Il n'est pas acceptable de prétendre qu'avoir des objectifs, développer une stratégie et évaluer des résultats serait incompatible avec la culture du service public !
Il n'est pas acceptable de laisser dire que mieux gérer le système éducatif, c'est vouloir le brader ou l'asservir à la loi du marché !
La modernisation du service public passera par des contrats d'objectifs plus clairs entre l'établissement scolaire et l'académie.
Il passera par un ciblage des moyens, là ou l'échec scolaire est le plus flagrant. Ce sera notamment le cas pour les programmes personnalisés de réussite scolaire.
Il passera par une meilleure utilisation des ressources humaines en matière d'aide et de remplacement des professeurs absents. Cette question des remplacements de courte durée est devenue, pour les élèves et leurs parents, le symbole d'un blocage peu admissible de l'institution scolaire. Personne n'a jamais osé aborder ce sujet quasi tabou... Nous vous proposons de nous y attaquer.
Tout professeur absent pourra être remplacé par un de ses collègues de l'établissement exerçant dans sa discipline ou dans une autre discipline si aucune autre solution n'est possible. L'intervention des enseignants dans ce cadre donnera naturellement lieu au paiement d'heures supplémentaires.
La modernisation du service public passera aussi par la simplification des niveaux de décision entre les rectorats, par les inspections académiques et les services centraux, par la mise en uvre de la loi organique relative aux lois de finances.
Un Haut Conseil de l'Éducation donnera au gouvernement des avis sur les questions relatives à la pédagogie et aux programmes, à l'organisation et aux résultats du système éducatif ainsi qu'à la formation des enseignants.
Partout, il s'agit de passer progressivement d'une logique quantitative à une logique plus réactive, plus qualitative. Il faut désormais imprimer une meilleure répartition des moyens et une meilleure gestion des ressources humaines en fonction d'objectifs lisibles et régulièrement évalués.
Mesdames et Messieurs les sénateurs,
La rénovation du service public de l'éducation et l'objectif ambitieux de la réussite de tous les élèves ne se décrètent pas.

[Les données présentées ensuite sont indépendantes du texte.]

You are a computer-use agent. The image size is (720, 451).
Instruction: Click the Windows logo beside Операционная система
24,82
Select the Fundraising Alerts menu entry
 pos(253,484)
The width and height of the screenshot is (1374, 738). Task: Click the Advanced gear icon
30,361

Chacun a son rôle à jouer.
Il appartient au gouvernement d'évaluer la situation et de tracer les grands axes de progression : ce que nous faisons ici en prévoyant 2 milliards d'euros, et le recrutement de 150 000 enseignants d'ici 5 ans. Il revient ensuite à tous les acteurs de ce grand service public auquel notre pays confie ce qu'il a de plus précieux, l'avenir de ses enfants, de se mobiliser autour d'objectifs partagés.
C'est ainsi que l'Éducation nationale poursuivra sa marche en avant.

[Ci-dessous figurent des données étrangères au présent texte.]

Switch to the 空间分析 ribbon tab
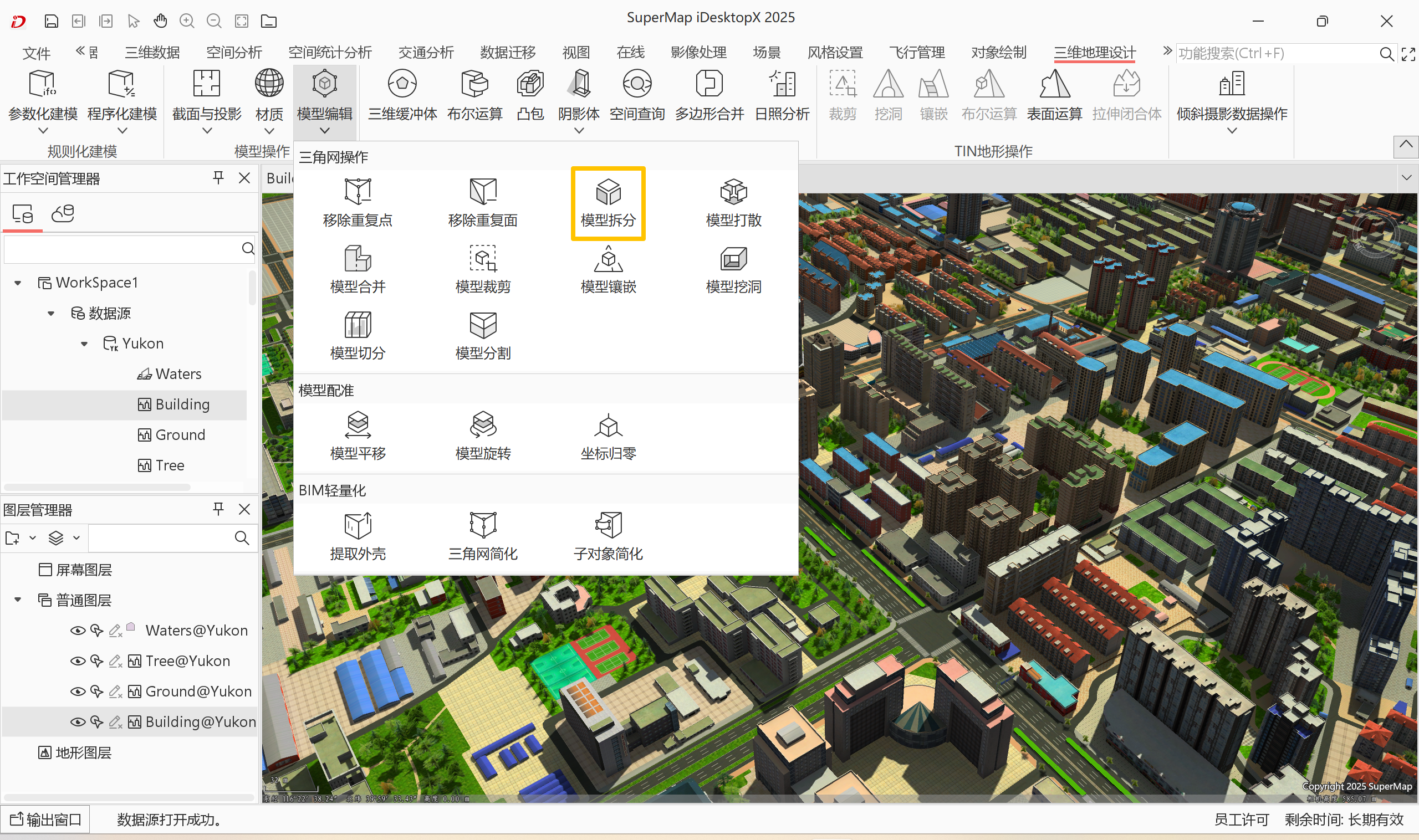Viewport: 1419px width, 840px height. pos(234,53)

Telles sont les priorités de ce projet de loi d'orientation pour l'avenir de l'École.
Il contribuera à assurer à la France un avenir qui soit à la hauteur de ses ambitions.
Monsieur le Président,
Mesdames et Messieurs les sénateurs,
Contrairement à ce qui est parfois dit, il y a peu de réformes de l'Éducation nationale, je parle de réformes d'ampleur.

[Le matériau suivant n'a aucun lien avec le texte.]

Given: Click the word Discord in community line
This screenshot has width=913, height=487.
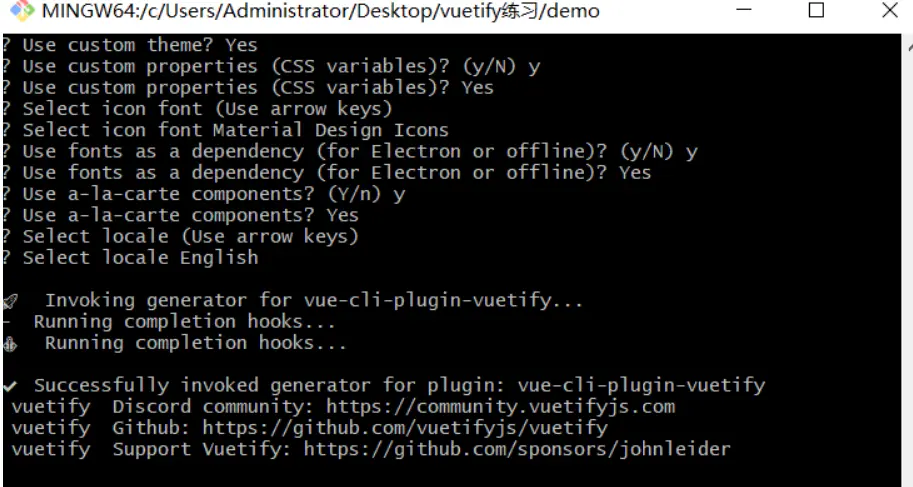Looking at the screenshot, I should click(x=151, y=407).
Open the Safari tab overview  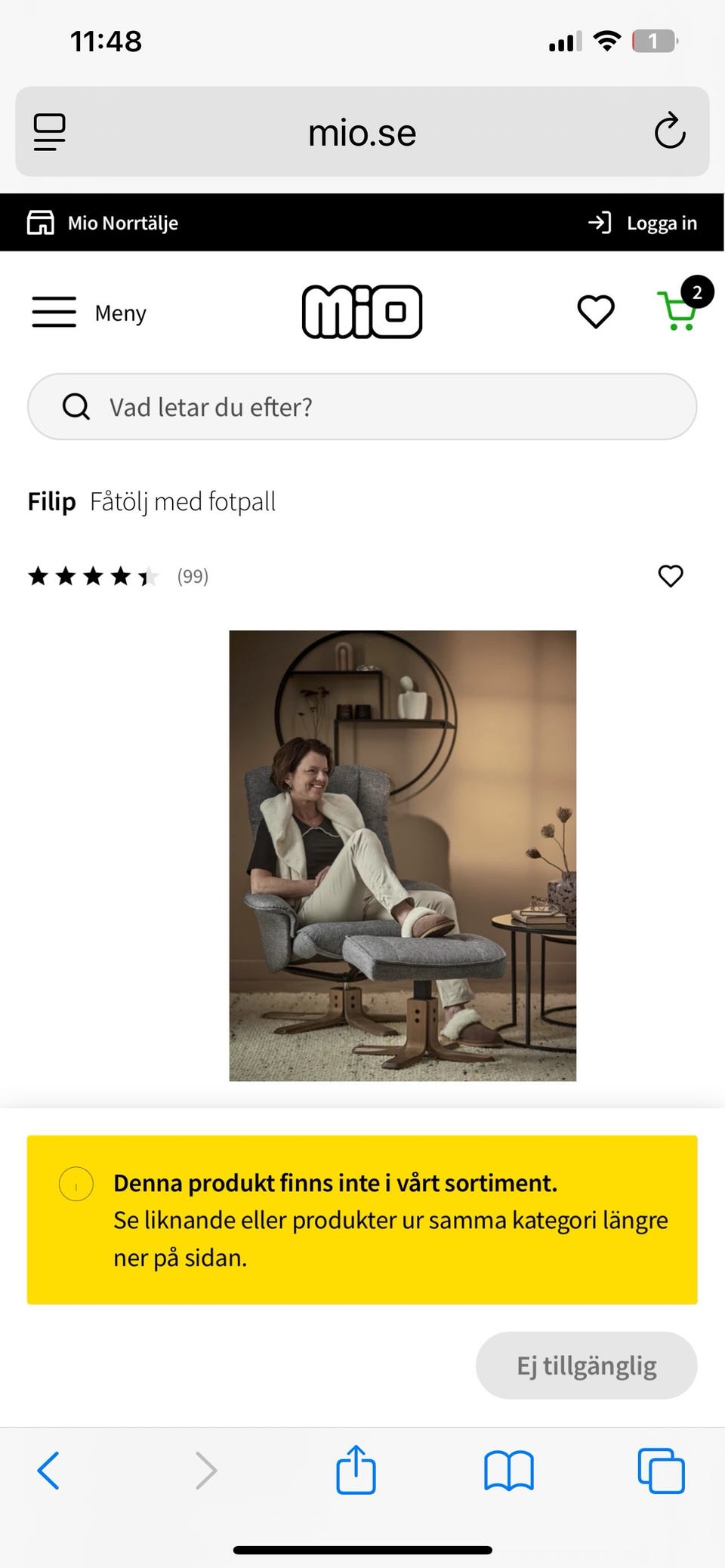[661, 1469]
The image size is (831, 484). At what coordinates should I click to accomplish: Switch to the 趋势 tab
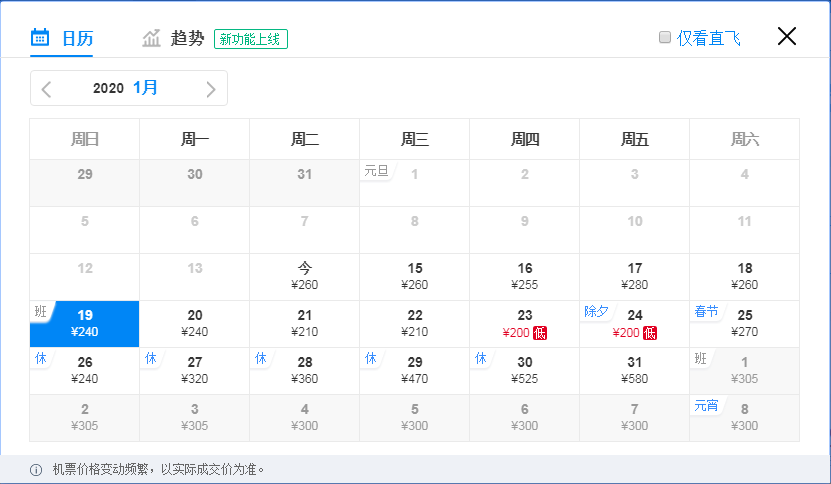tap(187, 38)
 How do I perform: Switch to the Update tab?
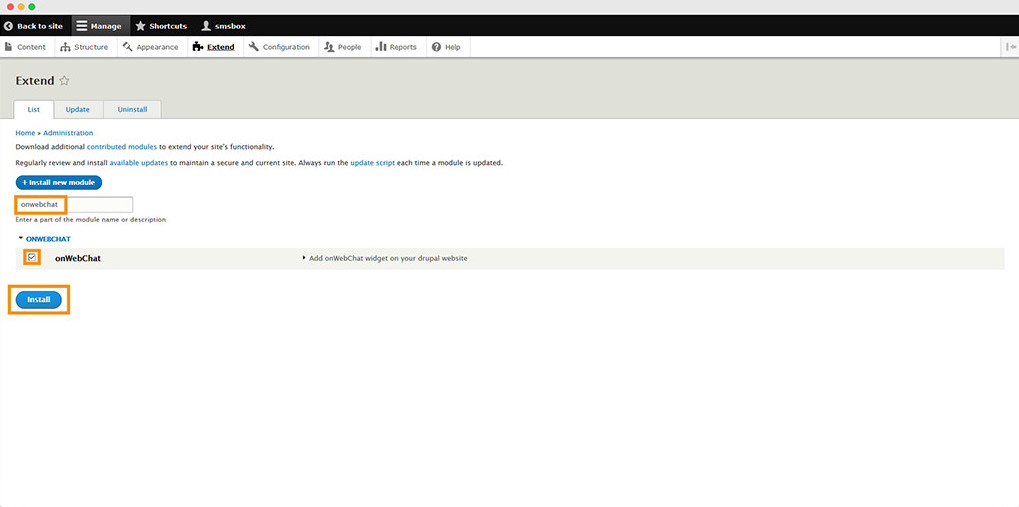[x=78, y=109]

Ce ne sont que tous les quinze ans environ, que la Nation, par l'intermédiaire de ses élus, a rendez-vous avec son École.
Ce rendez-vous, nous y sommes.
Dans cette longue histoire de l'École, j'ai l'honneur d'agir dans le prolongement de beaucoup de mes prédécesseurs dont certains furent illustres. Ils ont voulu et fait l'École de la République. Avec ce texte, j'ai le sentiment ne pas être infidèle à l'esprit universel qui était le leur.